═════ Extracted records
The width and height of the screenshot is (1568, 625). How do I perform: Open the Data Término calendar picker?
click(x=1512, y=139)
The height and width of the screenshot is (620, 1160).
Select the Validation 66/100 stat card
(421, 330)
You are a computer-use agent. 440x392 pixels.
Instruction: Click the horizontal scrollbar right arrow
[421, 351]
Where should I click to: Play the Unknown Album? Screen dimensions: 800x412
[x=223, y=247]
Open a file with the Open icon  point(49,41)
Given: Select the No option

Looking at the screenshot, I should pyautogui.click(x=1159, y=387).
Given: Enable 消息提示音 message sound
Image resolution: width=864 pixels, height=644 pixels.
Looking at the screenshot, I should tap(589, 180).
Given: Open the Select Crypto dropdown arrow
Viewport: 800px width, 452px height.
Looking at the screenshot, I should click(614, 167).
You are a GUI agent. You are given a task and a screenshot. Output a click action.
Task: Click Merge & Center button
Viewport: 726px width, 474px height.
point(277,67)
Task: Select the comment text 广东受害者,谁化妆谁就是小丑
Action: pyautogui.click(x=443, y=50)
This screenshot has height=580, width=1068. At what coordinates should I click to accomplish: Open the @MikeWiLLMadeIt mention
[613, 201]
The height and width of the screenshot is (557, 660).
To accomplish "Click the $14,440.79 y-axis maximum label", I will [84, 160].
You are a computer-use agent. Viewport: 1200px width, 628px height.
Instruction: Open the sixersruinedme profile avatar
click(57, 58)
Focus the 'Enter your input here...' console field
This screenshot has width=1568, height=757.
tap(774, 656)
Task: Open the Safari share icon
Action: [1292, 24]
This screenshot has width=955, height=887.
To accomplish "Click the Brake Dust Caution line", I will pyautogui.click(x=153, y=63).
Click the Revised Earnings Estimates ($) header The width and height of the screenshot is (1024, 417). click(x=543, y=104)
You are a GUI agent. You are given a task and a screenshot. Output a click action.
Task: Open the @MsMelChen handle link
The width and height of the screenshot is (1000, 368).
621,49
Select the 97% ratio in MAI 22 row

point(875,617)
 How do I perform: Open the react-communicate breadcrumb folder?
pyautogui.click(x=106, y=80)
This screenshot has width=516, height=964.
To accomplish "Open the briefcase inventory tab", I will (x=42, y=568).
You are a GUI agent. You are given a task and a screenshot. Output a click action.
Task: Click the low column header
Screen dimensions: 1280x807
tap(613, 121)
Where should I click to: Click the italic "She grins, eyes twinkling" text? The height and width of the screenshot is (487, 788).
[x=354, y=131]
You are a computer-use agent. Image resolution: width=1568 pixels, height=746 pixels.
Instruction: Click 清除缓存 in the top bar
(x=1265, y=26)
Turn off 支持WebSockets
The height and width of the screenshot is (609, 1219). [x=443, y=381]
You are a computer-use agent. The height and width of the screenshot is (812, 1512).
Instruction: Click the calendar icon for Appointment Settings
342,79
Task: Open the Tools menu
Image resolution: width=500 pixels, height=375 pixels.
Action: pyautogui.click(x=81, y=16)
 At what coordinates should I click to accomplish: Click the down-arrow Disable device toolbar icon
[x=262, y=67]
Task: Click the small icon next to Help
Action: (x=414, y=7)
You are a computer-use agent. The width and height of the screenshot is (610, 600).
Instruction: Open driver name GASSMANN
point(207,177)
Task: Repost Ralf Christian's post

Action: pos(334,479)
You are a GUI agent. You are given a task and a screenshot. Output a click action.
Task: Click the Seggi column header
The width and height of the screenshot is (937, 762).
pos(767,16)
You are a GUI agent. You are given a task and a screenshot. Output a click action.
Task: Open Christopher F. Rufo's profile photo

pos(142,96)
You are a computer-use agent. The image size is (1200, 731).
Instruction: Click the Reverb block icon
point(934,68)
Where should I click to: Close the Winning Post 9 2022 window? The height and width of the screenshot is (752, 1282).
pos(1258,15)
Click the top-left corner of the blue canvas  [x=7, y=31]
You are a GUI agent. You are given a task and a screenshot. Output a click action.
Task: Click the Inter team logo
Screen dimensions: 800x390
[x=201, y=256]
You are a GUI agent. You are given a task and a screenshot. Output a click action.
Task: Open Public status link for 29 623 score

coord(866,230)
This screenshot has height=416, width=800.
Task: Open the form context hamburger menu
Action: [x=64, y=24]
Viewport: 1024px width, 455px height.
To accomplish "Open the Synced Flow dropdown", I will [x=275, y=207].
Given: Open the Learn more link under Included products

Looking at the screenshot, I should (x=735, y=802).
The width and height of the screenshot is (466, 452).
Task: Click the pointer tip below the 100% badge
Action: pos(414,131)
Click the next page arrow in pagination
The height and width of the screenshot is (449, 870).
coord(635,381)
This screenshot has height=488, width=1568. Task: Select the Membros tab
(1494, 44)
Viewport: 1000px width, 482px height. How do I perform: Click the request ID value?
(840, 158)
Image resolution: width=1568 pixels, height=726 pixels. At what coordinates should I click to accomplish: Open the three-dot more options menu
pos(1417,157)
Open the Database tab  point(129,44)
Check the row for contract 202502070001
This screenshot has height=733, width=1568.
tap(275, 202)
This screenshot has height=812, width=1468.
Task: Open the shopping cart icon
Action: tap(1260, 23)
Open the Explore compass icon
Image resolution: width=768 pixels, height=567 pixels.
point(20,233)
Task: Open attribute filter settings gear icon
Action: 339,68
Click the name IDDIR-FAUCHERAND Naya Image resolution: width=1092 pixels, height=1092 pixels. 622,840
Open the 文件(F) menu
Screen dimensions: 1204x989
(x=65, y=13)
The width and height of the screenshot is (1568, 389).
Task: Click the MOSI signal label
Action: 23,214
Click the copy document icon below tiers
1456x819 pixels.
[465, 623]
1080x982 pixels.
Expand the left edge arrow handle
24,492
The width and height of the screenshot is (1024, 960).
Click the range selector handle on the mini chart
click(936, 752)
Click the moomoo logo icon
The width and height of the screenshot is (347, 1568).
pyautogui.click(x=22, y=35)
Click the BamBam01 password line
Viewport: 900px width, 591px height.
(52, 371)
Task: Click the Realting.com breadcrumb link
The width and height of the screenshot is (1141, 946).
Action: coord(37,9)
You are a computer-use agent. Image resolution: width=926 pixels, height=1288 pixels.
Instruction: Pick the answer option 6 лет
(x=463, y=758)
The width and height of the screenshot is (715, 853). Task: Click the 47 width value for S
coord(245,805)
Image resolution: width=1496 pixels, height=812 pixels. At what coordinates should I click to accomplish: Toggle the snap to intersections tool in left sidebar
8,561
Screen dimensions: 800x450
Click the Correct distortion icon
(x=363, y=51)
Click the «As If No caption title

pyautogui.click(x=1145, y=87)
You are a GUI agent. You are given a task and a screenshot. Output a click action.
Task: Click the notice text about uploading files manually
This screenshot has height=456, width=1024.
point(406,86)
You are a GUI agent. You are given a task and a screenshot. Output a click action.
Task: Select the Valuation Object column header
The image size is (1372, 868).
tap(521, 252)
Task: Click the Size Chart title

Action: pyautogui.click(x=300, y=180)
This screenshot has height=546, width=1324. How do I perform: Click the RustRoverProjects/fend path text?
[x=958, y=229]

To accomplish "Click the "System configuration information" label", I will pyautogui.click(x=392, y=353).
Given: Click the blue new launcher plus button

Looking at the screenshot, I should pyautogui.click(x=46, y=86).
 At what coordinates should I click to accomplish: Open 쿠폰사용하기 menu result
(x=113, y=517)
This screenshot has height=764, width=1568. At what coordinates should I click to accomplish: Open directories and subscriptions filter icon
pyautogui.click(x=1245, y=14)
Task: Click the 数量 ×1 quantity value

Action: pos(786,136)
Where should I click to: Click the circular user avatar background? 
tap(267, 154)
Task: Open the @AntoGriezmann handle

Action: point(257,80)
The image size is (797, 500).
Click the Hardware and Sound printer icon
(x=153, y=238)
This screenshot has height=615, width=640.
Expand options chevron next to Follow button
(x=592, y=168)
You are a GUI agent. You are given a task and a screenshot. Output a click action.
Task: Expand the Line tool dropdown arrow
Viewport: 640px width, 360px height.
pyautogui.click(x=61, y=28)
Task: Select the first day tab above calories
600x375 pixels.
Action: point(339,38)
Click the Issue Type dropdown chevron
══════════
▶ [What is needed]
Search the data above for the string "computer" and return every line that has it.

▶ [Response to this exercise]
You are a computer-use agent. 440x392 pixels.
You are a computer-use agent. Viewport: 1200px width, 628px height.
You are a computer-use agent. Image resolution: width=1568 pixels, height=746 pixels.
You are a computer-use agent. The height and width of the screenshot is (812, 1512).
You are a computer-use agent. The width and height of the screenshot is (610, 600).
You are a computer-use agent. The image size is (1200, 731).
You are a computer-use agent. Image resolution: width=926 pixels, height=1288 pixels.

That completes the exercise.